For Linux enthusiasts and home labbers

Casual tinkerers hoping to “try Microsoft’s Linux” will be disappointed. The experience resembles a minimal Debian or Arch base install, but with far fewer packages. Common repositories are not configured, so you can’t easily install Xorg or a window manager. Even neofetch, the beloved system-info fetcher, is absent from the default repos. MakeUseOf’s hands-on test found the live environment mode—which also lacks a GUI—particularly puzzling, as it offers almost nothing to do before installation.

If you want a Linux desktop backed by a major vendor, choose Fedora Workstation, Ubuntu, or even Windows Subsystem for Linux (WSL). Azure Linux is built for the server rack, not the desk.

How Microsoft got here: a brief history of Azure Linux

Azure Linux began life as CBL-Mariner, an internal project to create a lightweight, secure Linux distribution for Microsoft’s own cloud services. It first appeared publicly in 2021, and by 2022 it was powering everything from Azure’s software-defined networking to the Xbox’s development kit. The distro’s design philosophy—include only what’s needed, update atoms in lockstep, and harden by default—was a direct response to the bulk and complexity of general-purpose distributions when deployed at hyperscale.

Microsoft’s pivot toward Linux has been decades in the making. The company famously described Linux as a “cancer” in 2001, but by 2014, CEO Satya Nadella was declaring “Microsoft loves Linux.” Today, Linux dominates Azure workloads, and Microsoft is one of the largest corporate contributors to the Linux kernel. Azure Linux is not a softening of the company’s Windows commitment; it’s an acknowledgment that cloud infrastructure requires a different kind of operating system—one that boots in milliseconds, consumes minimal memory, and can be updated atomically with zero downtime.

Version 4.0, which entered preview in mid-2026, builds on that foundation. The addition of an installable ISO is less a change in strategic direction and more a gesture toward transparency and developer convenience. It lets the community inspect, test, and contribute to the platform without requiring an Azure subscription.

What you should do right now

If you’re not actively working with Azure cloud services, AKS, or containerized Linux workloads, you can safely ignore the Azure Linux ISO. It is not a security patch, a feature update for Windows, or a new tool for everyday productivity.
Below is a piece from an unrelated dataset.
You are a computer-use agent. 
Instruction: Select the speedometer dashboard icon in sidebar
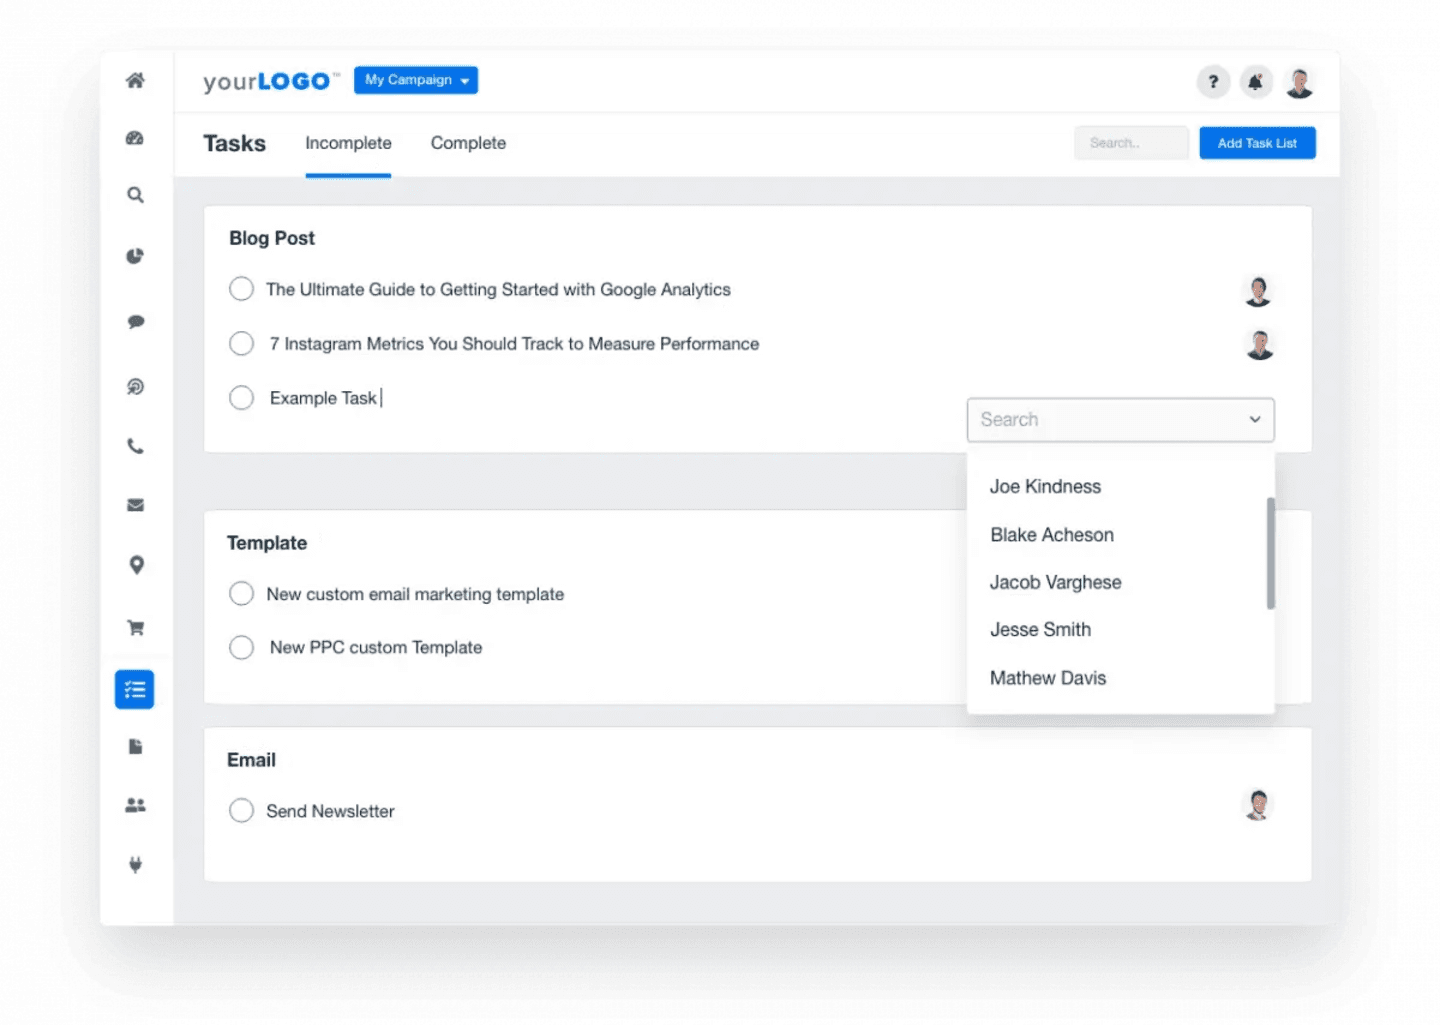[x=135, y=138]
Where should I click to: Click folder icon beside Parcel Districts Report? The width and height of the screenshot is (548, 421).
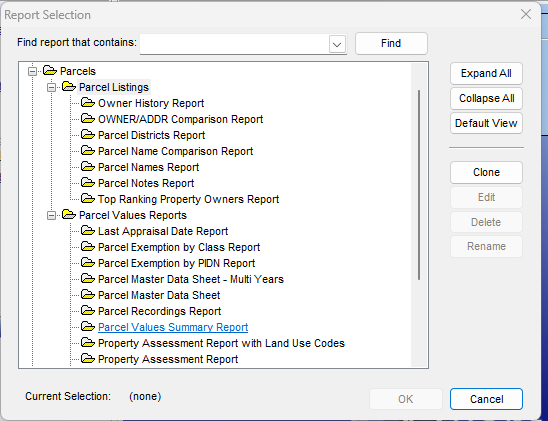point(88,135)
Treat it like a specialized appliance OS—valuable only if you have a specific, infrastructure-related task in mind.

For those who do want to kick the tires, follow these steps:

  1. Download the ISO from the Azure Linux GitHub releases page. The file is roughly 700 MB.
  2. Create a virtual machine with at least 2 GB of RAM and 10 GB of disk space. Use UEFI firmware; legacy BIOS may cause partitioning errors during install.
  3. Boot the VM from the ISO. To start a permanent installation, log in as root with no password (in the live environment) and run install-azl.
  4. Work through the text-based installer. The default options will work for a test system.
  5. After reboot, log in and explore. Run tdnf list available to see what packages are on offer, or examine the configuration files under /etc/azl.

Remember: this is a preview. File bugs on GitHub, not with Microsoft Support. Do not deploy it in production or store any data you can’t afford to lose.

What to watch next

The Azure Linux 4.0 preview ISO is a snapshot of work in progress. Microsoft has not announced a general availability date, but given the cadence of previous releases, a stable 4.0 could land later in 2026. Watch for an expanded package repository, improved documentation, and official support for select bare-metal scenarios. In the meantime, the ISO remains a developer tool, not a product launch—and certainly not a replacement for the Windows desktop you use every day.